DATASET EXCERPTS
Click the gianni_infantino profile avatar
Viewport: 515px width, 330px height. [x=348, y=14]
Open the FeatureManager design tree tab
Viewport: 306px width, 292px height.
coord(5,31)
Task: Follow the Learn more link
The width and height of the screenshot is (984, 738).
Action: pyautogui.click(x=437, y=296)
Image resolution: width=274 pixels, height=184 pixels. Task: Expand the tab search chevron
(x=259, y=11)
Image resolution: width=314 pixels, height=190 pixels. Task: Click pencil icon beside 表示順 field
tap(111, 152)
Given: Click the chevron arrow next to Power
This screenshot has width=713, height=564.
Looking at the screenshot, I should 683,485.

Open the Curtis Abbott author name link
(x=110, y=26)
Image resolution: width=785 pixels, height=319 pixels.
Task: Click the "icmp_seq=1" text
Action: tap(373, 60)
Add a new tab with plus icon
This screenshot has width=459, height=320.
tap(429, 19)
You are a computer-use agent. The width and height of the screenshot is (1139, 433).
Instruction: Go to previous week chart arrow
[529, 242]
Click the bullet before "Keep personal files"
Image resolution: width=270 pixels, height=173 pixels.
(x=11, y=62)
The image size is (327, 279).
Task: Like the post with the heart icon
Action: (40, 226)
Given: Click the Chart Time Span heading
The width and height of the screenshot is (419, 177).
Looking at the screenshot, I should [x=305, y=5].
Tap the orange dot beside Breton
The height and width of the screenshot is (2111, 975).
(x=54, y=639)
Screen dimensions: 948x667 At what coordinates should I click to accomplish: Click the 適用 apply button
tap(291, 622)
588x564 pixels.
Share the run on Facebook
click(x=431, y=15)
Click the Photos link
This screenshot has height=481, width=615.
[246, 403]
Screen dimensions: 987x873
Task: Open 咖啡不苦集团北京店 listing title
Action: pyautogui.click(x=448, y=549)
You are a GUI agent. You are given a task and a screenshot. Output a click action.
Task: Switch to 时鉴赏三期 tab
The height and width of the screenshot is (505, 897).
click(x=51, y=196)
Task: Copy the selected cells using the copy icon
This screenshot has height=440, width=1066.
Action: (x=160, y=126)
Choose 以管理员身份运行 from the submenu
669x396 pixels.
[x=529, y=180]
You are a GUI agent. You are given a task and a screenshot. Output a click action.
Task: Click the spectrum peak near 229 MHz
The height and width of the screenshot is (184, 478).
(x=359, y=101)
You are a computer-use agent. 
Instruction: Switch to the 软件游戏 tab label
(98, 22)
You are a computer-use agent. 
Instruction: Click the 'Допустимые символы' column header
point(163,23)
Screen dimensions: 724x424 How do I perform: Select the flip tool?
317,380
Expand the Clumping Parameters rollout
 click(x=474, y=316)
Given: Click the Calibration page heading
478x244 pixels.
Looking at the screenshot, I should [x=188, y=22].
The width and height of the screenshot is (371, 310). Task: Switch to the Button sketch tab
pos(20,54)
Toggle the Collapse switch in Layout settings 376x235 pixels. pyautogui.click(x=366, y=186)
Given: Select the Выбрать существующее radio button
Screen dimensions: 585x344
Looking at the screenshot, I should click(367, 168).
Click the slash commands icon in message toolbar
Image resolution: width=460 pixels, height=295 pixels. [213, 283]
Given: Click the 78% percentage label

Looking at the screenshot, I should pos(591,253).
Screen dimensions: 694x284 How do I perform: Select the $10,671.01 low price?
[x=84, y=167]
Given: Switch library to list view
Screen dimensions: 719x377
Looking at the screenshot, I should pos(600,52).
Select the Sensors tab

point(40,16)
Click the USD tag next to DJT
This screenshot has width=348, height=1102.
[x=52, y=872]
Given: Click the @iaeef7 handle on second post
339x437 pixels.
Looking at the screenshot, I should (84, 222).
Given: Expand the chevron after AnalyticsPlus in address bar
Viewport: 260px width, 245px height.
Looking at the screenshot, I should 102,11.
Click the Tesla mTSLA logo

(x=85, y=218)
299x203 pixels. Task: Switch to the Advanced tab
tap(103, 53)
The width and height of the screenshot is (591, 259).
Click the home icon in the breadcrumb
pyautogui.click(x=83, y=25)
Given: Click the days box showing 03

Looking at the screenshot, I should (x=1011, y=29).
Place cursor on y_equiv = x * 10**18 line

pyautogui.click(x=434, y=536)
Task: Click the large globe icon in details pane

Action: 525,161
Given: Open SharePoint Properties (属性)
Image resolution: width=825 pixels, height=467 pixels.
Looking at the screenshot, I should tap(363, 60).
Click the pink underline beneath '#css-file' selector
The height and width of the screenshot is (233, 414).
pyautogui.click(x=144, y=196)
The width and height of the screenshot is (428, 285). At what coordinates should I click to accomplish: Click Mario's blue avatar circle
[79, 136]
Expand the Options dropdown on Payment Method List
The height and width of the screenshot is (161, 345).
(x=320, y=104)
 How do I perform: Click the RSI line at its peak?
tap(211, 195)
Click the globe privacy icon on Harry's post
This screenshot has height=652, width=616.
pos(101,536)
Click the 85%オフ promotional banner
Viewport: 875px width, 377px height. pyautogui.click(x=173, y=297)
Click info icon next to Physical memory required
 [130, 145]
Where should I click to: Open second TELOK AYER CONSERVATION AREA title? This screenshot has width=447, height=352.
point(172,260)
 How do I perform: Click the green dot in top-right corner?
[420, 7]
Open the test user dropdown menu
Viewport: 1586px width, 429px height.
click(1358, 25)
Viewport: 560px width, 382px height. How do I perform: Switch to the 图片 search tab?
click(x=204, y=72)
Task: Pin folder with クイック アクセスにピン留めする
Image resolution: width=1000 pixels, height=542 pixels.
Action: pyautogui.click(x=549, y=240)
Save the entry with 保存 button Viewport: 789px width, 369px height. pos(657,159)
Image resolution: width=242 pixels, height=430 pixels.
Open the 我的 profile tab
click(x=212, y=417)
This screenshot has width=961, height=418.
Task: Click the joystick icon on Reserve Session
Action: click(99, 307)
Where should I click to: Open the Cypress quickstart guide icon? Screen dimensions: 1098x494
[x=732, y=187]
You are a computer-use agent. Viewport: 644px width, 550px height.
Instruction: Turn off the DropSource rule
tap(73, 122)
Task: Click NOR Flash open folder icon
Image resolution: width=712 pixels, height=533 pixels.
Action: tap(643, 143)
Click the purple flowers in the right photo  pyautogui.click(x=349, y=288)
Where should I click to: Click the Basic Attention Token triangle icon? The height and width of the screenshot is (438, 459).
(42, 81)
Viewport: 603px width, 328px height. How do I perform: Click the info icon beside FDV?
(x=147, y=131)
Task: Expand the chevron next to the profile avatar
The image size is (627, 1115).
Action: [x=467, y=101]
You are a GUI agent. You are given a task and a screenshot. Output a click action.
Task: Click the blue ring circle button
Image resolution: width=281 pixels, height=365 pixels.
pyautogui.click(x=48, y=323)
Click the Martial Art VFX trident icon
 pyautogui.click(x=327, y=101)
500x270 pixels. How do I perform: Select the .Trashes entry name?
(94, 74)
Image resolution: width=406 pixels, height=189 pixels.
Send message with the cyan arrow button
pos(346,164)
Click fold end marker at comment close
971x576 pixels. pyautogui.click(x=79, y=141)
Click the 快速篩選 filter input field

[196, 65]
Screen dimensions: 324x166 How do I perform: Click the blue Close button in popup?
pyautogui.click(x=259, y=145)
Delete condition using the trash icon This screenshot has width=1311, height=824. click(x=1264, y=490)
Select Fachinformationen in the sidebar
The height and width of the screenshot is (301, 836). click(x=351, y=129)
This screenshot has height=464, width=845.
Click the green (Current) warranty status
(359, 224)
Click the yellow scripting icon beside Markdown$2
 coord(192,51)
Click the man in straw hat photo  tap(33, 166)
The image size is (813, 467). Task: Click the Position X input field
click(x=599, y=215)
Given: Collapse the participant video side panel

WHAT NEEDS TO BE DONE
Write every record out again exactly.

EXERCISE SOLUTION
Click the gianni_infantino profile avatar
Viewport: 515px width, 330px height. [x=348, y=14]
Open the FeatureManager design tree tab
Viewport: 306px width, 292px height.
coord(5,31)
Task: Follow the Learn more link
The width and height of the screenshot is (984, 738).
Action: pyautogui.click(x=437, y=296)
Image resolution: width=274 pixels, height=184 pixels. Task: Expand the tab search chevron
(x=259, y=11)
Image resolution: width=314 pixels, height=190 pixels. Task: Click pencil icon beside 表示順 field
tap(111, 152)
Given: Click the chevron arrow next to Power
This screenshot has width=713, height=564.
Looking at the screenshot, I should 683,485.

Open the Curtis Abbott author name link
(x=110, y=26)
Image resolution: width=785 pixels, height=319 pixels.
Task: Click the "icmp_seq=1" text
Action: tap(373, 60)
Add a new tab with plus icon
This screenshot has width=459, height=320.
tap(429, 19)
You are a computer-use agent. The width and height of the screenshot is (1139, 433).
Instruction: Go to previous week chart arrow
[529, 242]
Click the bullet before "Keep personal files"
Image resolution: width=270 pixels, height=173 pixels.
(x=11, y=62)
The image size is (327, 279).
Task: Like the post with the heart icon
Action: (40, 226)
Given: Click the Chart Time Span heading
The width and height of the screenshot is (419, 177).
Looking at the screenshot, I should [x=305, y=5].
Tap the orange dot beside Breton
The height and width of the screenshot is (2111, 975).
(x=54, y=639)
Screen dimensions: 948x667 At what coordinates should I click to accomplish: Click the 適用 apply button
tap(291, 622)
588x564 pixels.
Share the run on Facebook
click(x=431, y=15)
Click the Photos link
This screenshot has height=481, width=615.
[246, 403]
Screen dimensions: 987x873
Task: Open 咖啡不苦集团北京店 listing title
Action: pyautogui.click(x=448, y=549)
You are a GUI agent. You are given a task and a screenshot. Output a click action.
Task: Switch to 时鉴赏三期 tab
The height and width of the screenshot is (505, 897).
click(x=51, y=196)
Task: Copy the selected cells using the copy icon
This screenshot has height=440, width=1066.
Action: (x=160, y=126)
Choose 以管理员身份运行 from the submenu
669x396 pixels.
[x=529, y=180]
You are a GUI agent. You are given a task and a screenshot. Output a click action.
Task: Click the spectrum peak near 229 MHz
The height and width of the screenshot is (184, 478).
(x=359, y=101)
You are a computer-use agent. 
Instruction: Switch to the 软件游戏 tab label
(98, 22)
You are a computer-use agent. 
Instruction: Click the 'Допустимые символы' column header
point(163,23)
Screen dimensions: 724x424 How do I perform: Select the flip tool?
317,380
Expand the Clumping Parameters rollout
 click(x=474, y=316)
Given: Click the Calibration page heading
478x244 pixels.
Looking at the screenshot, I should [x=188, y=22].
The width and height of the screenshot is (371, 310). Task: Switch to the Button sketch tab
pos(20,54)
Toggle the Collapse switch in Layout settings 376x235 pixels. pyautogui.click(x=366, y=186)
Given: Select the Выбрать существующее radio button
Screen dimensions: 585x344
Looking at the screenshot, I should click(367, 168).
Click the slash commands icon in message toolbar
Image resolution: width=460 pixels, height=295 pixels. [213, 283]
Given: Click the 78% percentage label

Looking at the screenshot, I should pos(591,253).
Screen dimensions: 694x284 How do I perform: Select the $10,671.01 low price?
[x=84, y=167]
Given: Switch library to list view
Screen dimensions: 719x377
Looking at the screenshot, I should pos(600,52).
Select the Sensors tab

point(40,16)
Click the USD tag next to DJT
This screenshot has width=348, height=1102.
[x=52, y=872]
Given: Click the @iaeef7 handle on second post
339x437 pixels.
Looking at the screenshot, I should (84, 222).
Given: Expand the chevron after AnalyticsPlus in address bar
Viewport: 260px width, 245px height.
Looking at the screenshot, I should 102,11.
Click the Tesla mTSLA logo

(x=85, y=218)
299x203 pixels. Task: Switch to the Advanced tab
tap(103, 53)
The width and height of the screenshot is (591, 259).
Click the home icon in the breadcrumb
pyautogui.click(x=83, y=25)
Given: Click the days box showing 03

Looking at the screenshot, I should (x=1011, y=29).
Place cursor on y_equiv = x * 10**18 line

pyautogui.click(x=434, y=536)
Task: Click the large globe icon in details pane

Action: 525,161
Given: Open SharePoint Properties (属性)
Image resolution: width=825 pixels, height=467 pixels.
Looking at the screenshot, I should tap(363, 60).
Click the pink underline beneath '#css-file' selector
The height and width of the screenshot is (233, 414).
pyautogui.click(x=144, y=196)
The width and height of the screenshot is (428, 285). At what coordinates should I click to accomplish: Click Mario's blue avatar circle
[79, 136]
Expand the Options dropdown on Payment Method List
The height and width of the screenshot is (161, 345).
(x=320, y=104)
 How do I perform: Click the RSI line at its peak?
tap(211, 195)
Click the globe privacy icon on Harry's post
This screenshot has height=652, width=616.
pos(101,536)
Click the 85%オフ promotional banner
Viewport: 875px width, 377px height. pyautogui.click(x=173, y=297)
Click info icon next to Physical memory required
 [130, 145]
Where should I click to: Open second TELOK AYER CONSERVATION AREA title? This screenshot has width=447, height=352.
point(172,260)
 How do I perform: Click the green dot in top-right corner?
[420, 7]
Open the test user dropdown menu
Viewport: 1586px width, 429px height.
click(1358, 25)
Viewport: 560px width, 382px height. How do I perform: Switch to the 图片 search tab?
click(x=204, y=72)
Task: Pin folder with クイック アクセスにピン留めする
Image resolution: width=1000 pixels, height=542 pixels.
Action: pyautogui.click(x=549, y=240)
Save the entry with 保存 button Viewport: 789px width, 369px height. pos(657,159)
Image resolution: width=242 pixels, height=430 pixels.
Open the 我的 profile tab
click(x=212, y=417)
This screenshot has width=961, height=418.
Task: Click the joystick icon on Reserve Session
Action: click(99, 307)
Where should I click to: Open the Cypress quickstart guide icon? Screen dimensions: 1098x494
[x=732, y=187]
You are a computer-use agent. Viewport: 644px width, 550px height.
Instruction: Turn off the DropSource rule
tap(73, 122)
Task: Click NOR Flash open folder icon
Image resolution: width=712 pixels, height=533 pixels.
Action: tap(643, 143)
Click the purple flowers in the right photo  pyautogui.click(x=349, y=288)
Where should I click to: Click the Basic Attention Token triangle icon? The height and width of the screenshot is (438, 459).
(42, 81)
Viewport: 603px width, 328px height. How do I perform: Click the info icon beside FDV?
(x=147, y=131)
Task: Expand the chevron next to the profile avatar
The image size is (627, 1115).
Action: [x=467, y=101]
You are a GUI agent. You are given a task and a screenshot. Output a click action.
Task: Click the blue ring circle button
Image resolution: width=281 pixels, height=365 pixels.
pyautogui.click(x=48, y=323)
Click the Martial Art VFX trident icon
 pyautogui.click(x=327, y=101)
500x270 pixels. How do I perform: Select the .Trashes entry name?
(94, 74)
Image resolution: width=406 pixels, height=189 pixels.
Send message with the cyan arrow button
pos(346,164)
Click fold end marker at comment close
971x576 pixels. pyautogui.click(x=79, y=141)
Click the 快速篩選 filter input field

[196, 65]
Screen dimensions: 324x166 How do I perform: Click the blue Close button in popup?
pyautogui.click(x=259, y=145)
Delete condition using the trash icon This screenshot has width=1311, height=824. click(x=1264, y=490)
Select Fachinformationen in the sidebar
The height and width of the screenshot is (301, 836). click(x=351, y=129)
This screenshot has height=464, width=845.
Click the green (Current) warranty status
(359, 224)
Click the yellow scripting icon beside Markdown$2
 coord(192,51)
Click the man in straw hat photo  tap(33, 166)
The image size is (813, 467). Task: Click the Position X input field
click(x=599, y=215)
Given: Collapse the participant video side panel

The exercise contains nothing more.